Pasta in bianco, pasta with butter, pasta with oil: called in different ways, it can be said to be the fastest pasta recipe; it is always believed that fewer ingredients means easier execution, but it is in the easiest things that error creeps in. And on pasta, mistakes are not allowed, although a recipe made with love is always good.
Pasta in bianco has been served as far back as the 1200s, and since the 1500s it has been in cookbooks under the name maccheroni romaneschi thanks to Martino de’Rossi, a Lombard cook serving in the Vatican and Rome, who included it in his famous Liber di coquina, spreading the recipe in Lazio.
The most famous plain pasta recipe ever: Fettuccine Alfredo
The recipe that holds true today, however, is known as fettuccine Alfredo and is named after the Roman innkeeper Alfredo di Lelio, from Trastevere to be precise, who in 1908 invented the world’s most famous butter pasta and which his granddaughter Ilaria continues to serve in the Il Vero Alfredo restaurant in Piazza Auguro Imperatore, Rome.
How did the recipe come about? Alfredo, at the birth of his son Armando, decided to cook for his wife who had just given birth a simple dish that could help her get her strength back.
The original recipe calls for hand-pulled fettuccine, but we, who called it simply pasta in bianco, will use simple pasta that you can find in the supermarket and realistically have in your pantry in the emergency situations mentioned above.
Recipe (for one serving)
- 4.4 oz of handmade and thinly rolled fettuccine
- 1.4 oz of high-quality butter
- 2.8 oz of young Parmigiano Reggiano, aged just 16 months, to melt when in contact with the hot butter, creating the famous creamy sauce.
When the water boils, add salt (here are our tips to not miss this delicate step), add the pasta and drain it when it’s “al dente” – but not too much.
Mix it strictly off the heat, in a preheated bowl, stirring the fettuccine with a spoon and fork so they soak up the sauce.
Optionally, add freshly ground black pepper.
Classic “Pasta in Bianco” Recipe (serves four)
- 14 oz spaghetti or egg fettuccine
- 5.3 oz butter
- Grated Parmesan or Pecorino Romano cheese
- Freshly ground black pepper
Cook the pasta in abundant salted water and drain it when it’s very “al dente.”
Put it in a very hot bowl and mix in 1.8 oz of butter, stirring well with a large fork.
Once the butter is completely absorbed by the pasta, moisten it with a couple of spoonfuls of pasta cooking water and add the remaining 1.8 oz of butter.

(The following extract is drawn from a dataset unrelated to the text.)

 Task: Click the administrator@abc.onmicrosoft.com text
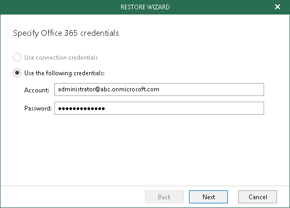[109, 89]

Mix again until the butter is well incorporated with the pasta. Only at this point, add the remaining butter and more cooking water to obtain a creamy consistency.
Mix well and serve the pasta very hot with pepper and plenty of grated cheese.
Tips for making tasty “Pasta in Bianco”
The butter should be incorporated in small portions to allow the pasta to absorb the butter and cheese fats.
The amount of cooking water should be sufficient to create a creamy sauce and allow its heat to melt the butter and cheese and combine them with the pasta’s starches.
The bowl. The ideal way to dress the pasta is in a warm bowl: the pasta not only needs heat but also space to be mixed and thus allow the butter and cheese to combine with the pasta.
To warm the bowl, fill it with boiling water.
Leave the water in the bowl for a few minutes, then remove the water and dry the bowl.